:: Given records
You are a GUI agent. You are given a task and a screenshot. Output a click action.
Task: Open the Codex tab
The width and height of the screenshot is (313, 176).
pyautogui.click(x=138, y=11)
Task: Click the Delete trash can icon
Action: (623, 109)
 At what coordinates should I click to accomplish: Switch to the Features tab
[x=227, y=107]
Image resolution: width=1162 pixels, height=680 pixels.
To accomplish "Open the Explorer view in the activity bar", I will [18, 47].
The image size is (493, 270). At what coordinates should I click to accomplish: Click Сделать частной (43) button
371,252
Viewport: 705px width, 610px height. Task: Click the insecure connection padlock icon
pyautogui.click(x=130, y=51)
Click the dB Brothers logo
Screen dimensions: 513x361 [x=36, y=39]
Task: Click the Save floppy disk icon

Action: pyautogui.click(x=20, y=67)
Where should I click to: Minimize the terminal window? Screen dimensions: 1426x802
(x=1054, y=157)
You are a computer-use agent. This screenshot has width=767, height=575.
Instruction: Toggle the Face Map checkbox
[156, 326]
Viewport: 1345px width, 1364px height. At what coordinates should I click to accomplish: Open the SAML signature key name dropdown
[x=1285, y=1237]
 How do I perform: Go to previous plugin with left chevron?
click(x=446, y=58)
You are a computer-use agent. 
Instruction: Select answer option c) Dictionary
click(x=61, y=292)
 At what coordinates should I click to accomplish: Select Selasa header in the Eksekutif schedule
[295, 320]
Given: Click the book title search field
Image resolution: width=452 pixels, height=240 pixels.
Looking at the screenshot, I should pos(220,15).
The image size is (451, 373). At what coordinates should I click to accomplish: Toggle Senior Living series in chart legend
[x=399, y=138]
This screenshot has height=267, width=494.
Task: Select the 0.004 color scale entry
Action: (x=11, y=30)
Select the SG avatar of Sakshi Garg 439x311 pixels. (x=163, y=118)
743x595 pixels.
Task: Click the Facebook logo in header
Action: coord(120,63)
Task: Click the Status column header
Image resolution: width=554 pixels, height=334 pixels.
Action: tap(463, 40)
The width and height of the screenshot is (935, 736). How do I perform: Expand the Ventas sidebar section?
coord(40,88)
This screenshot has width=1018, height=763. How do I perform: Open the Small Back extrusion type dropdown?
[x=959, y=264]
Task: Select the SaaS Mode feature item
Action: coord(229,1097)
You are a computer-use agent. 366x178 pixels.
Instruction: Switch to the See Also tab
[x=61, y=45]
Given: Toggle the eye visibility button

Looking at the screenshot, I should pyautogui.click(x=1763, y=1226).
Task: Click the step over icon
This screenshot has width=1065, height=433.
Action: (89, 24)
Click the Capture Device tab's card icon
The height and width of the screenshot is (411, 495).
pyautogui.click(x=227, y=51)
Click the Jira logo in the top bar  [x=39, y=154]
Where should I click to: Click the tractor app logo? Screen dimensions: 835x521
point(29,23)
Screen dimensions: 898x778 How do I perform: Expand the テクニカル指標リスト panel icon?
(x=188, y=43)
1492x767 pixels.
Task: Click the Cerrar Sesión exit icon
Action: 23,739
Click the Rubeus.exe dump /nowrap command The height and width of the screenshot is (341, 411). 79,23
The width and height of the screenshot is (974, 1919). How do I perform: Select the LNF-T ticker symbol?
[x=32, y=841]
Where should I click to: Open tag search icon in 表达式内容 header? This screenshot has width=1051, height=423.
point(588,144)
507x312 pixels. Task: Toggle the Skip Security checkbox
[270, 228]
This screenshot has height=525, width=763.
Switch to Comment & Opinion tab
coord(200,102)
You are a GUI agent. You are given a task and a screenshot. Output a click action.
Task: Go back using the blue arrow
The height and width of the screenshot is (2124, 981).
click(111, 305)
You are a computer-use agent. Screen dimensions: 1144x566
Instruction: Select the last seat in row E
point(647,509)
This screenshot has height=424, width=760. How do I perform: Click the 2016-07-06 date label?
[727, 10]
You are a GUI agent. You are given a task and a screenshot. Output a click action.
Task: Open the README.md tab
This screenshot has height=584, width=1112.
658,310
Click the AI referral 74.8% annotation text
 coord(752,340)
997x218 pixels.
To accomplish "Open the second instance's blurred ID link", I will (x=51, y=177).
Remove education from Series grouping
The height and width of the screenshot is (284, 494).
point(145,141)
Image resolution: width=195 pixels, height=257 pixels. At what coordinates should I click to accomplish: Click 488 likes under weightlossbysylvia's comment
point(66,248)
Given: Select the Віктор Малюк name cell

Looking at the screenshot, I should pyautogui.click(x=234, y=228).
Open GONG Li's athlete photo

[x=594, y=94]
::::
● **Problem to solve**
Copy the listing word for word, from its first line through the line that contains "[x=227, y=107]", inclusive.

● **Result of this task**
You are a GUI agent. You are given a task and a screenshot. Output a click action.
Task: Open the Codex tab
The width and height of the screenshot is (313, 176).
pyautogui.click(x=138, y=11)
Task: Click the Delete trash can icon
Action: (623, 109)
 At what coordinates should I click to accomplish: Switch to the Features tab
[x=227, y=107]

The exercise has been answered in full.